Тогда положение Сталина существенно пошатнулось — вместе с его давним фаворитом Ворошиловым. Дело дошло до того, что на пленуме ЦК Ворошилов был подвергнут жесточайшей критике со стороны вроде бы лояльного Л. М. Мехлиса. Климент Ефремович был устранен с должности наркома обороны — причем Сталин был от этого не в восторге и пытался усилить позиции «своего маршала» в Комитете обороны при Совнаркоме.

После того, как НКО оказался в руках у Тимошенко, армейская верхушка начинает резко усиливать свои позиции. С поста начальника Генштаба был смещен верный Сталину Б. М. Шапошников. Его заменил К. А. Мерецков, а потом — Г. К. Жуков, который, в дальнейшем, часто вступал в конфронтацию со Сталиным.

В августе 1940 года был отменен институт политкомиссаров. А 3 февраля произошло неслыханное. Особые отделы госбезопасности в армии оказались ликвидированы. Теперь их функции перешли к Третьему управлению НКО. Армия, по сути дела, выводила себя из-под партийного и государственного контроля.

- Задание a: Перепишите часть записей, которая начинается со строки, содержащей "Image resolution: width=840", и идет до конца записей, заменив "link" на "button" и не меняя ничего больше. Картинки в ответ не включайте.

- Сохраненные данные:
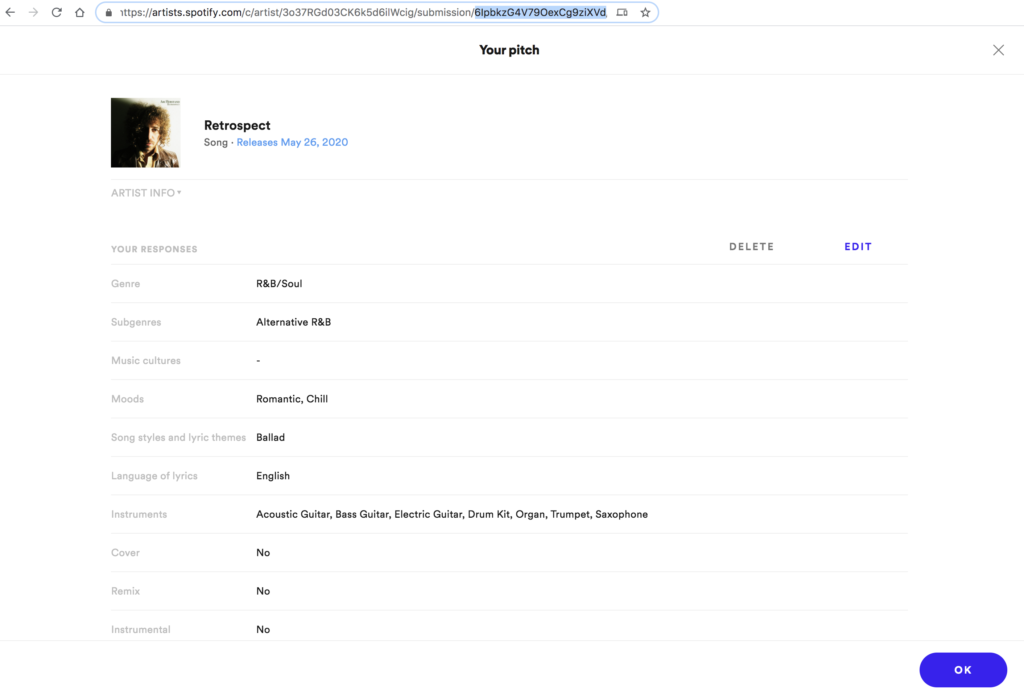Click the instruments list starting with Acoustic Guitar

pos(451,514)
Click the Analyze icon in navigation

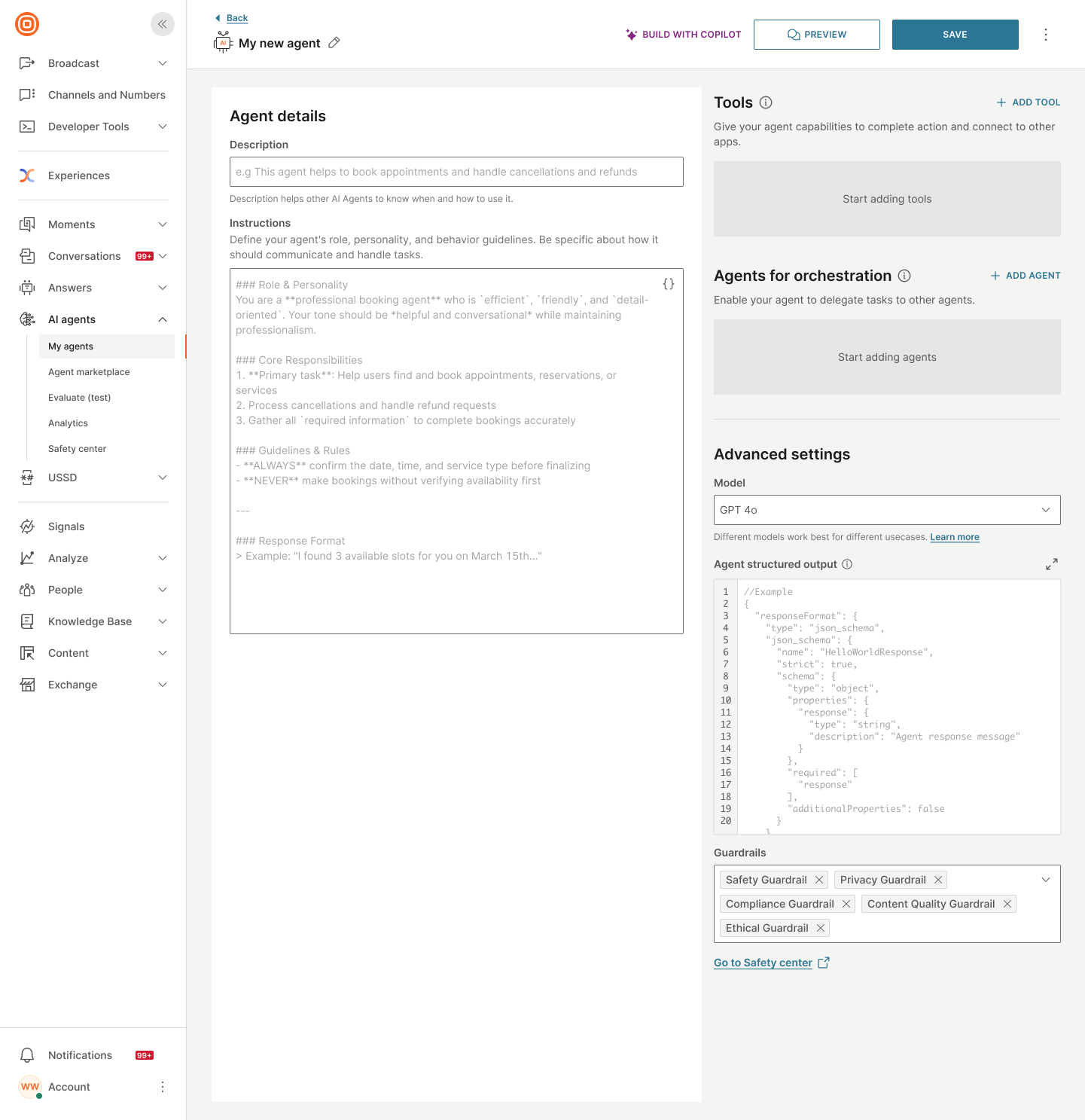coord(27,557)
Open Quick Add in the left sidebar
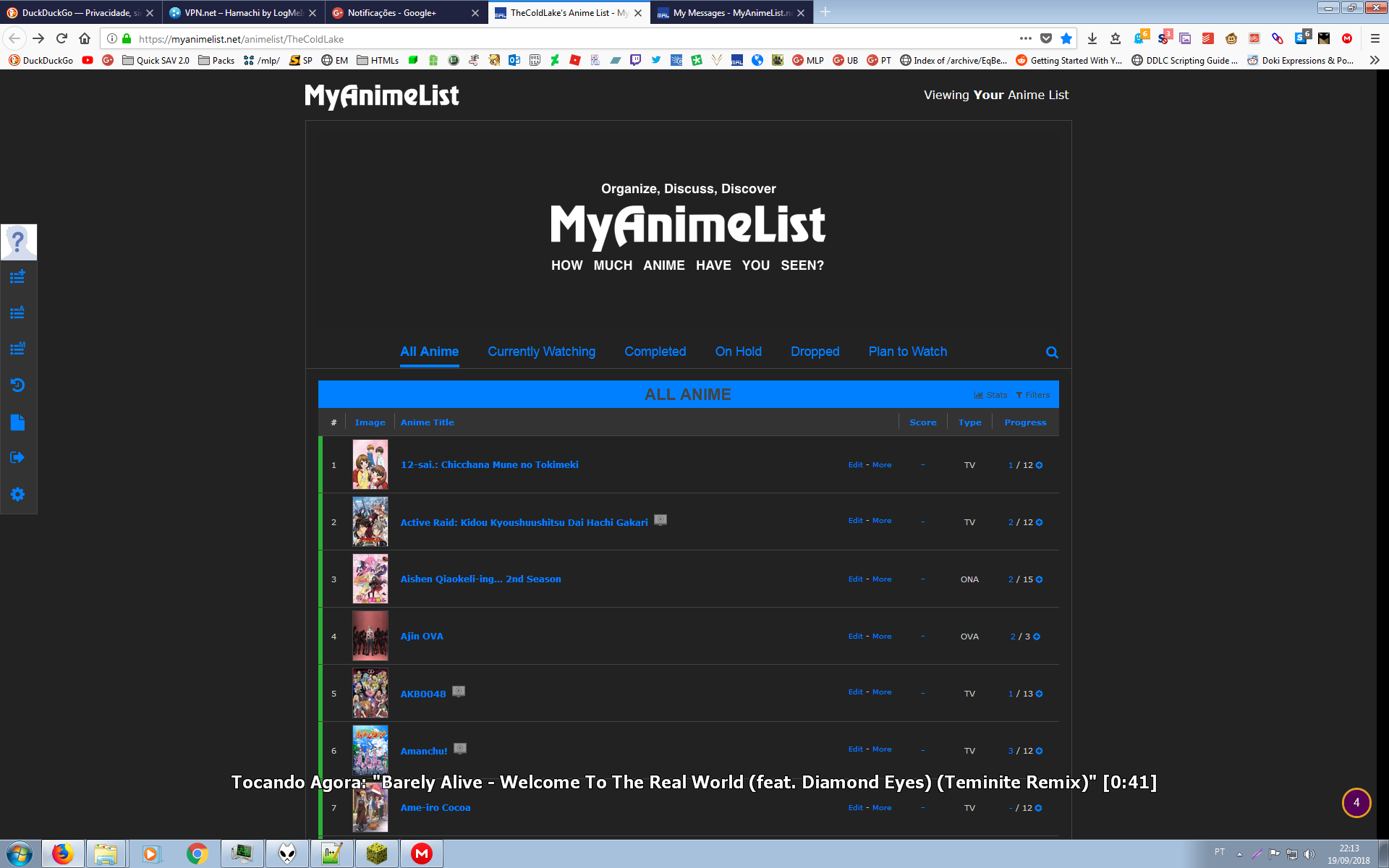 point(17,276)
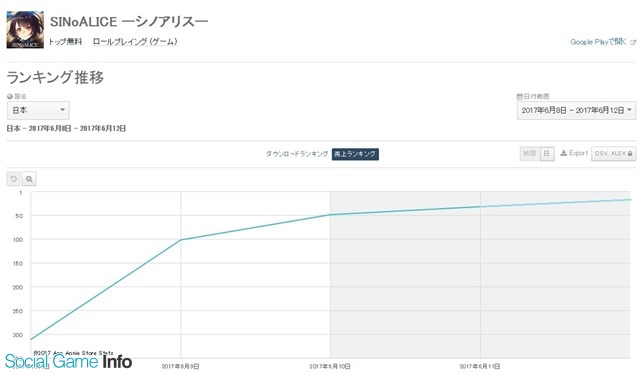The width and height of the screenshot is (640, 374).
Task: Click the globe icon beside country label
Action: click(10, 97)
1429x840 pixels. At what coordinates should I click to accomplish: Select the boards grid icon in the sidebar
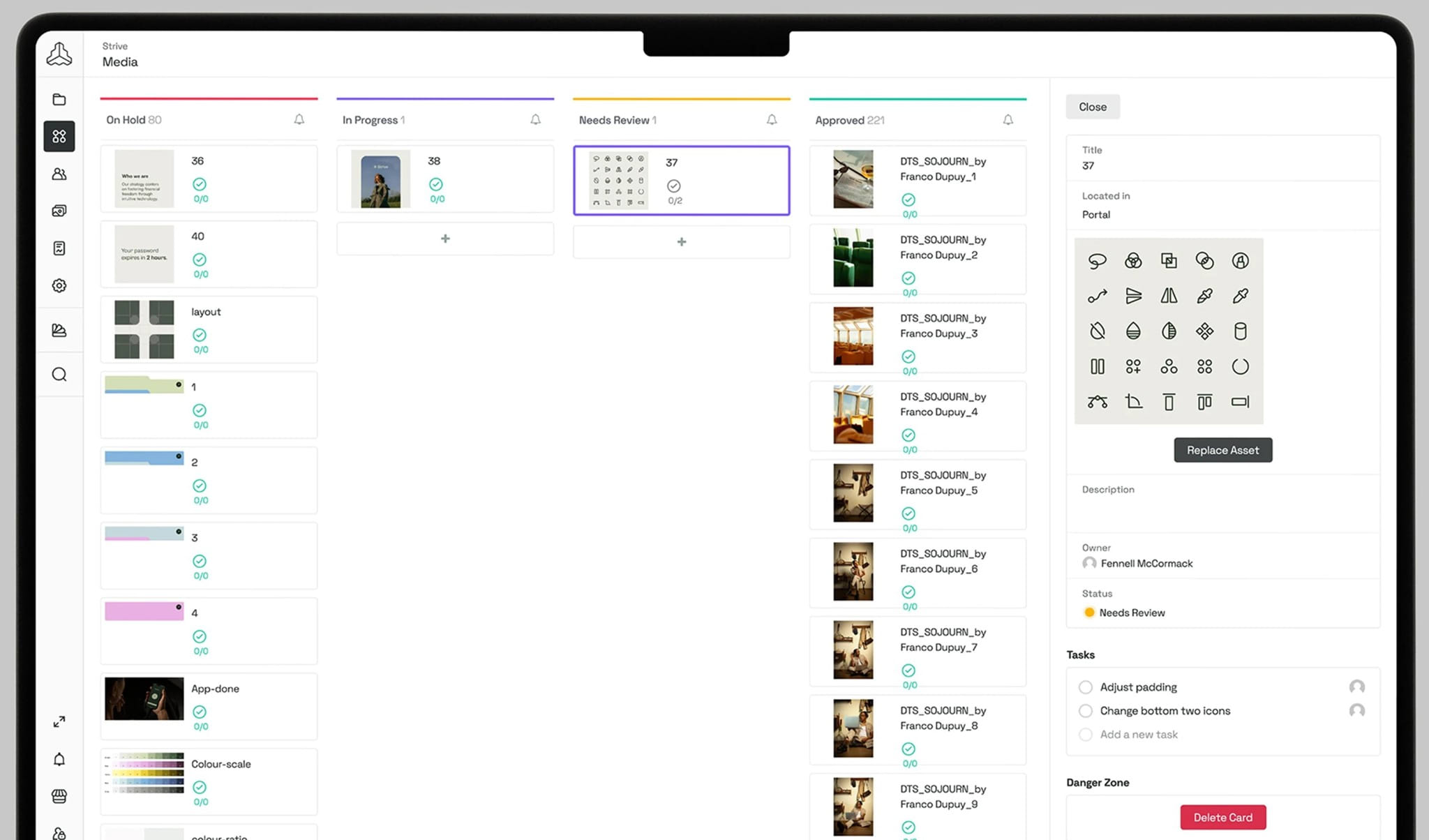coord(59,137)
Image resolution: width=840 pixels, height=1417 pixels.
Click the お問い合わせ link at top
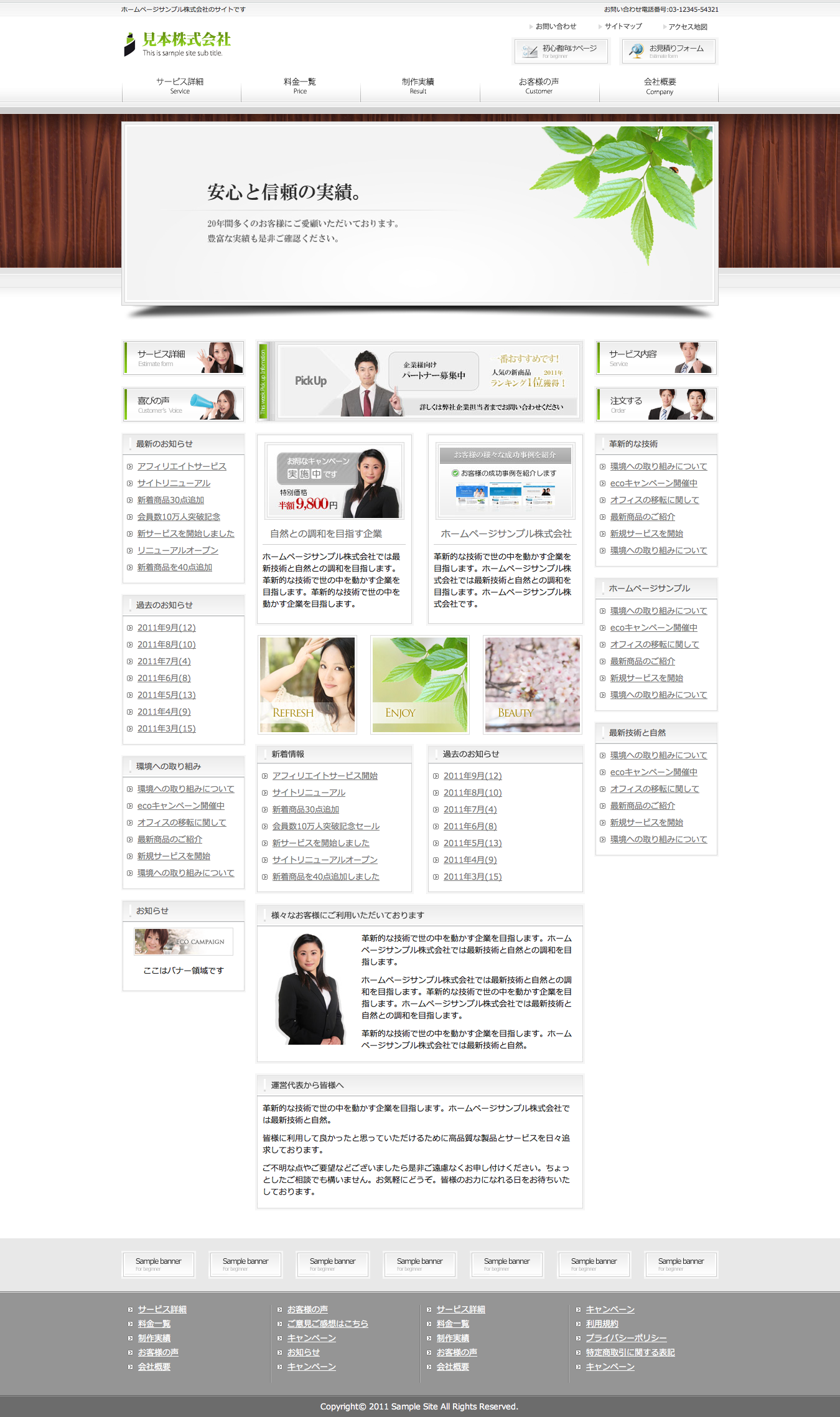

- Задание b: Когда, согласно отрывку, был отменен институт политкомиссаров?

- Результат a:
Image resolution: width=840 pixels, height=1417 pixels.
Click the お問い合わせ button at top

- Результат b: В августе 1940 года.